この林道泉川線の横を流れるのは泉川で、上流方面に行くと姥樫(うばっかし)と呼ばれる幹が大きくねじれたアカガシや、重なり岩という転げ落ちそうな巨石がありますが、今回は下流側へ下ります。
林道泉川線
林道泉川線は直線基調なので、勾配は大したことがないように思われますが、これが実はかなりのもので13%を越えるところもあり、上りに使うとかなりきついです。
しかし今回は下りなのでらくちんです。
大木戸
腰巻から1.5kmほど下ると大木戸でこの林道は一般道に合流しておしまいになります。
そこには、癒しの隠れ湯鎌倉山荘が建っています。この山荘はちょっと変わっていて、入浴も宿泊も無料で、心付けだけでいいようです。なんでもオーナーが趣味でやっているのだとか。
西河原からの上り
泉川はこのあたりで氷川と名を変え、さらに下って行き、宿のあたりで都幾川に流れ込みます。

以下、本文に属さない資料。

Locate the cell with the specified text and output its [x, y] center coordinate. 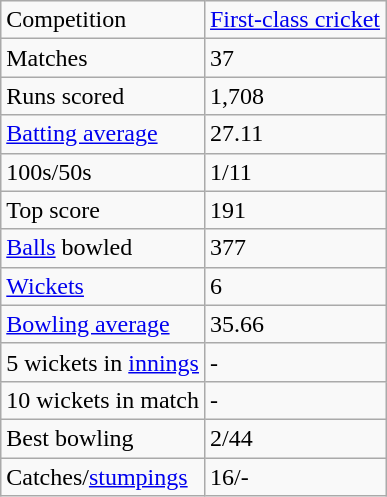
2/44 [294, 438]
6 [294, 286]
1/11 [294, 172]
377 [294, 248]
Top score [103, 210]
100s/50s [103, 172]
10 wickets in match [103, 400]
Catches/stumpings [103, 477]
35.66 [294, 324]
Bowling average [103, 324]
1,708 [294, 96]
Best bowling [103, 438]
Balls bowled [103, 248]
Matches [103, 58]
16/- [294, 477]
37 [294, 58]
191 [294, 210]
Batting average [103, 134]
Competition [103, 20]
5 wickets in innings [103, 362]
27.11 [294, 134]
Runs scored [103, 96]
First-class cricket [294, 20]
Wickets [103, 286]
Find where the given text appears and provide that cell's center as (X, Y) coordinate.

その氷川に沿ってちょっと下り、西河原から一山越えて、東に位置する大附に抜けます。
谷を挟んで向尾根
西河原からちょっとえっこらよっこらすると右手の視界が開け、谷の向こう側に先ほど通った向尾根あたりの集落が見えます。
ゴルフ場のクラブハウス
カーブを回ってちょっとした森を抜けると、先に奇妙な塔のようなものが見え出します。ゴルフ場のクラブハウスです。
道はここでピークを迎え、ゴルフ場の間のフェンスに覆われた中を穏やかに下り始めます。
ゴルフ場の谷
フェンスを抜けると弓立山が目の前に迫り、その中腹を巻いて進んで行きます。
右手に開いた谷底はまだゴルフ場で、道端には白、ピンク色、赤と三色の桃がきれいに咲いています。
大附
ゴルフ場が終わると東の視界が開け、広い関東平野が見え出します。ここは関東平野の末端で、今まさに山が立ち上がろうとしているところなのです。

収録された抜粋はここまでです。